The Rise Of The Aparthotel
If you don’t know what an aparthotel is, you will soon. While it isn’t the most beautiful neologism, aparthotels—or serviced apartments—are the fastest-growing hospitality sector in the UK and supply is expected to double by 2018. We talked with SACO CEO Stephen Hanton about the sector and what is next for his ultra-hip new brand, Locke.
America invented budget travel, Stephen says, while Europe figured out serviced apartments. An apartment that looks and acts like a hotel room isn’t a new concept, but it's only recently that the audience was really ready for it, Stephen says. Airbnb helped publicize the question: Why stay in a generic hotel when you can be in a neighbourhood?

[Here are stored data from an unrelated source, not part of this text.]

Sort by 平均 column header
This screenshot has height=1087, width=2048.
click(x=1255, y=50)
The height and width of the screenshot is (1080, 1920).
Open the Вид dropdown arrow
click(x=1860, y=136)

Serviced hotels are an attempt to blend the two concepts together, giving travelers the opportunity to be a part of the neighbourhood with large spaces to cook, work, rest and play, while also catering to their every whim. Room service? Of course. Concierge service? Yep. Even…more? You bet.
SACO’s new Locke brand is an attempt to make the concept relevant and modern. The company is not designing its facilities for Millennials, Stephen says, but for specific sectors. Media, tech, designers—lots of others too, but those people tend to appreciate the features that make Locke stand out, like the superfast WiFi and lifestyle amenities. They tend to be the ones who use apps to check in, and who want to know the local jogging routes.

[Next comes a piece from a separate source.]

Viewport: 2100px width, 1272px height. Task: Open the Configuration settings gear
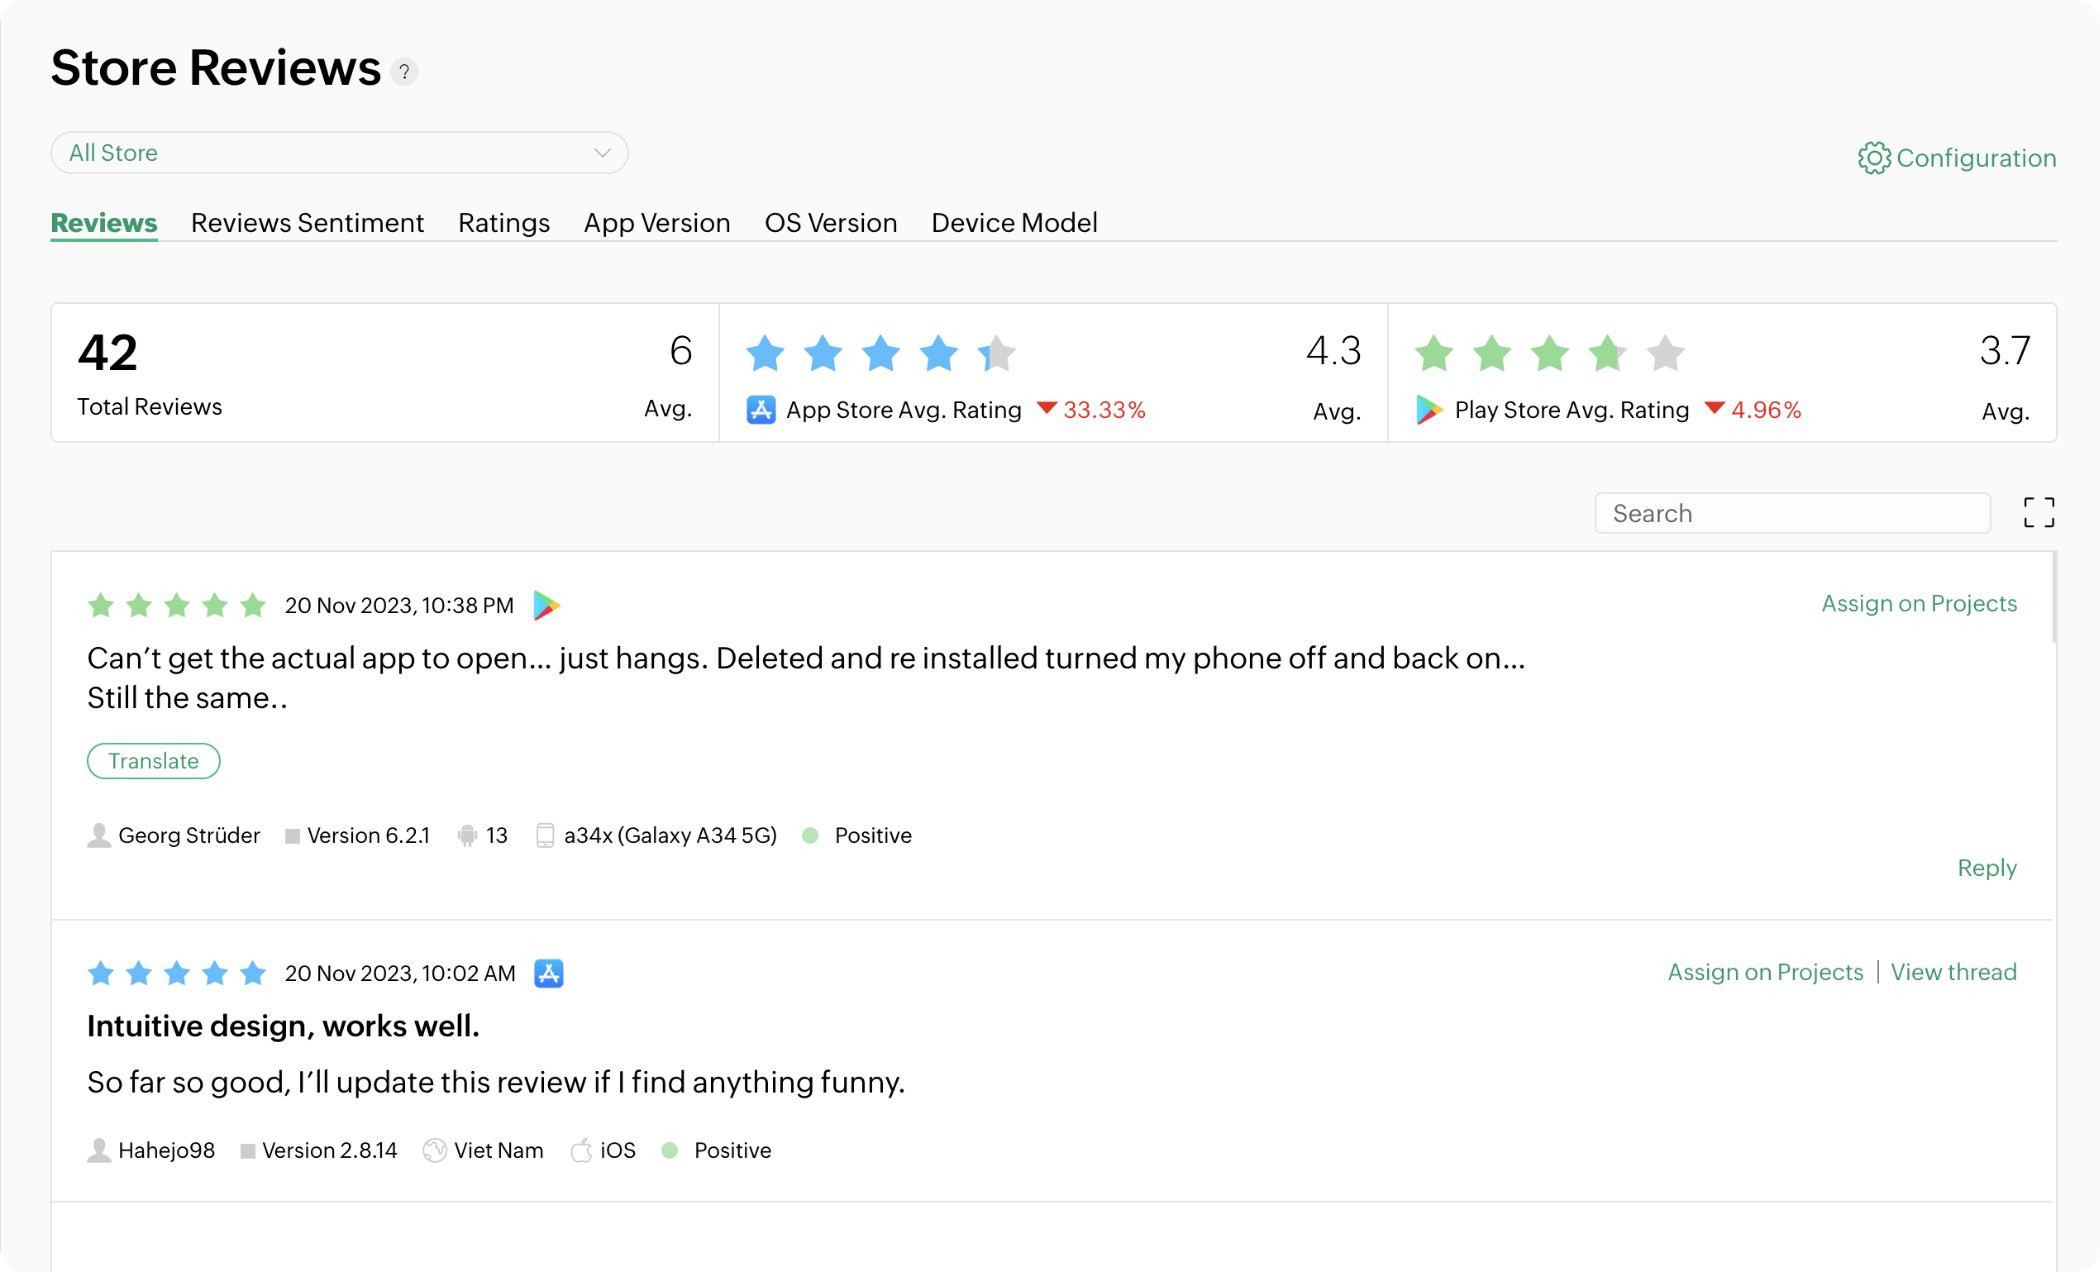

Each Locke property (one is shown here) is designed to reflect the local neighbourhood’s culture, taking inspiration from the area to connect guests with like-minded locals and other travellers. Guests experience bigger live/work spaces, innovative communal areas and, of course, hotel-style services.

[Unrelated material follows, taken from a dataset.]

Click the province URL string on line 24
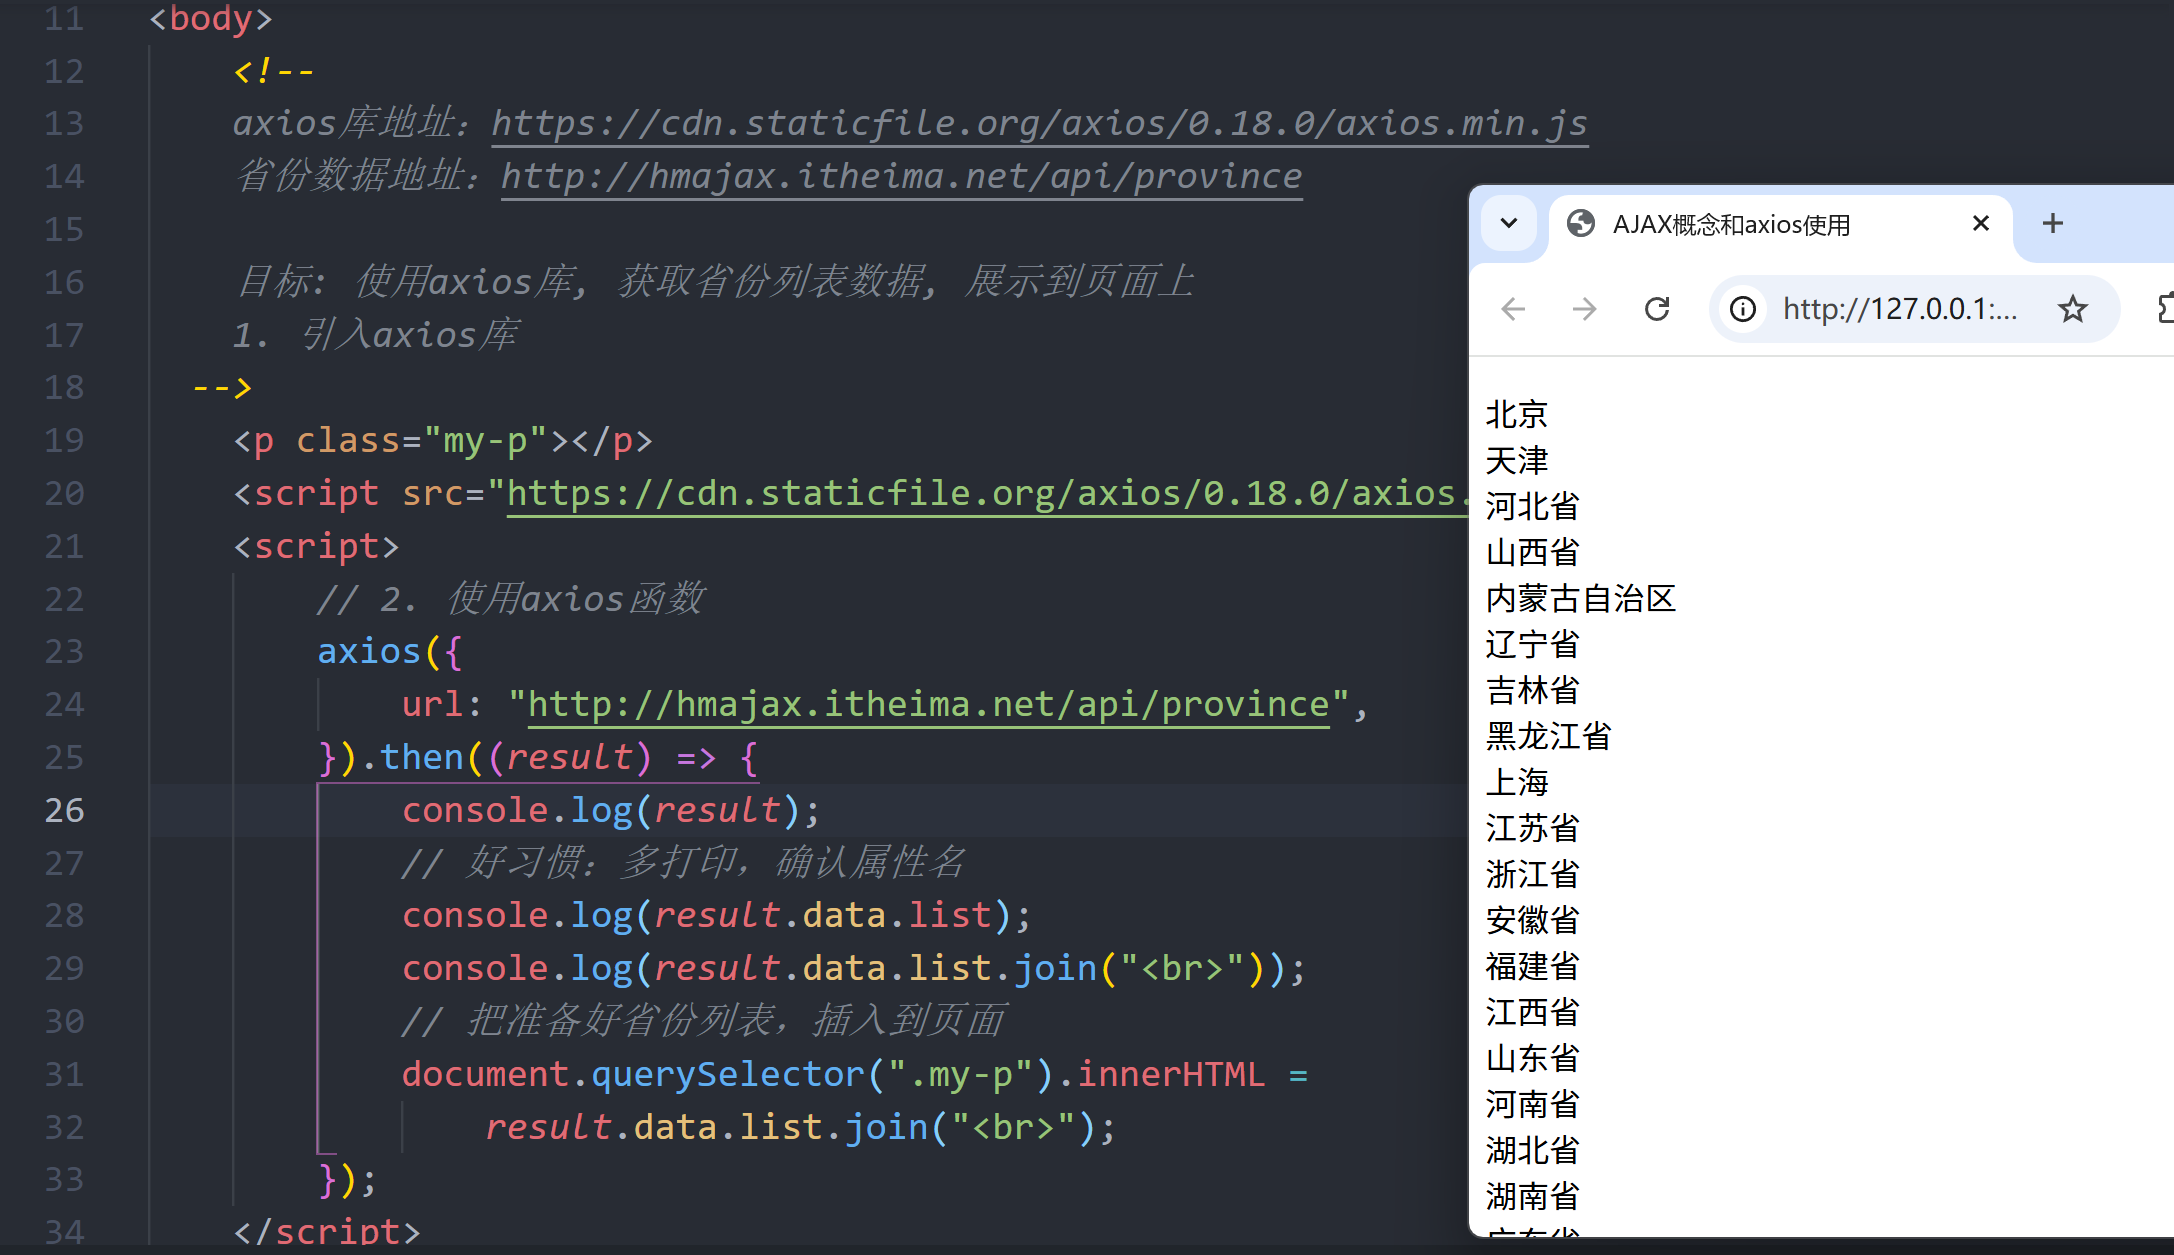The image size is (2174, 1255). 928,704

Travel should be a catalogue of happy experiences, Stephen says. You don’t get happy from staying in a rabbit warren of a hotel room, without any contact to the world outside your window.
SACO’s first Locke property will open on London’s Leman Street in Aldgate in October 2016, with further properties due to be rolled out across the UK and Europe from 2017 onwards.
Consisting of 168 apartments—105 studios and 63 one-bedroom suites—Leman Locke will also offer guests two sky meeting rooms, the Locke Gym, two bars, all-day dining, and lots of indoor/outdoor lounge area, with ultrafast WiFi throughout.
What about Airbnb, we asked Stephen. Is it a competitor? Partner? Something else?
All of the above, Stephen says. Airbnb created a new type of traveler. It is now entirely reasonable that someone might jump on an EasyJet flight to Hull for a weekend. That wasn’t likely to happen before Airbnb made Hull a "community" where cool things could happen. It’s alerted more people to travel, and it has made travel itself more interesting with so many new people entering the market.
But one thing Airbnb can’t capture is the demand for a professional approach, Stephen says. Airbnb can’t unravel a thousand years of hotel care; it hasn’t yet mastered the secrets of standardization and the arrival experience. Most Airbnb hosts only have half the equation. Service, he says, is what people want.